Composite vs Simple Collection

SIMPLE COLLECTION (List)          COMPOSITE PATTERN
------------------------------    ---------------------
Holds items of one type.          Holds items that can be
                                  Leaves OR Composites.

No hierarchy.                     Tree hierarchy — depth
                                  can be unlimited.

Client iterates and manages       Client calls one method;
items manually.                   traversal is automatic.

No uniform interface.             All nodes share the same
                                  Component interface.

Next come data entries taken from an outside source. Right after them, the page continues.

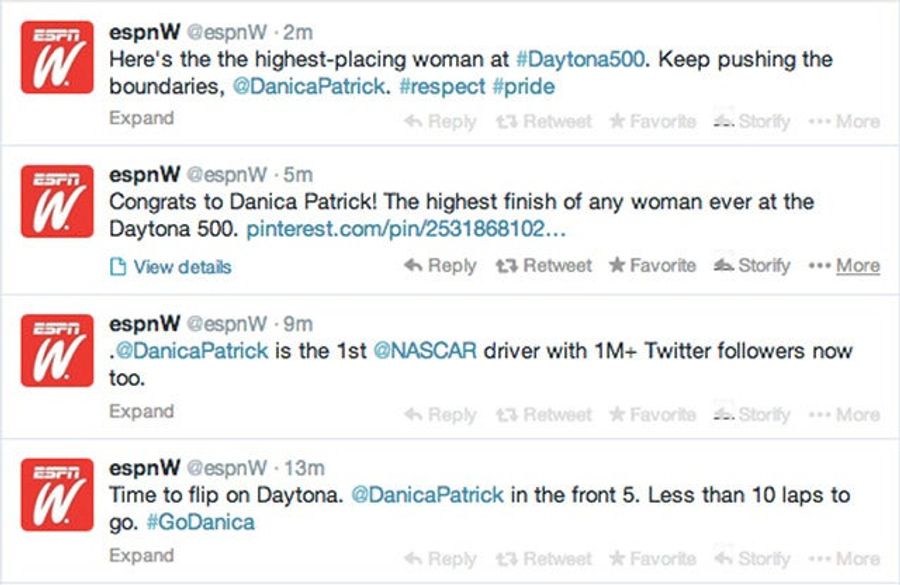Open the pinterest.com/pin link
The width and height of the screenshot is (900, 585).
406,229
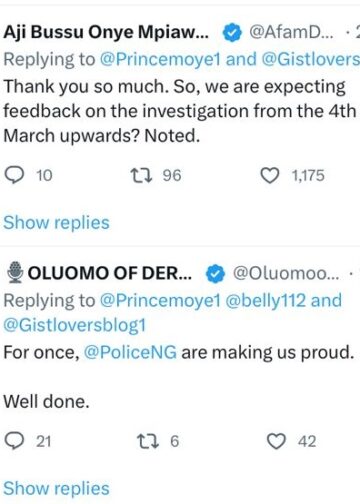The height and width of the screenshot is (504, 360).
Task: Open the @AfamD handle
Action: click(291, 32)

When to Use the Composite Pattern

Use Composite When:

  • You need to represent part-whole hierarchies (trees).
  • You want clients to treat individual objects and groups identically.
  • The depth and shape of the tree is unknown at design time.

Avoid Composite When:

  • The hierarchy is flat — just a collection with no nesting. A simple list is cleaner.
  • Leaf and Composite objects need very different behavior — the shared interface becomes awkward to maintain.

Advantages and Disadvantages

Advantages

  • Clients work with trees of any complexity through one simple interface.
  • New component types can be added without changing existing client code.
  • Recursive operations (sum, render, find) come naturally from the tree structure.

Disadvantages

  • The shared Component interface can force Leaf classes to implement methods that do not apply to them (like add() or remove()).
  • Enforcing type constraints at the composite level is harder — a Composite can accidentally accept incompatible children.

Quick Summary

COMPOSITE PATTERN — AT A GLANCE

Problem:   You have a tree of objects where individual items
           and groups of items need identical treatment.
Solution:  Make both Leaves and Composites implement the same
           Component interface. Composites forward calls to
           their children recursively.
Key idea:  Clients see no difference between a Leaf and a
           Composite — they call the same methods on both.
Best for:  File systems, UI trees, org charts, DOM, menus,
           graphics editors, bill of materials.

The Composite pattern eliminates the need to treat groups differently from individuals. Build the tree any way you want — the single interface handles everything, no matter how deep or wide the structure grows.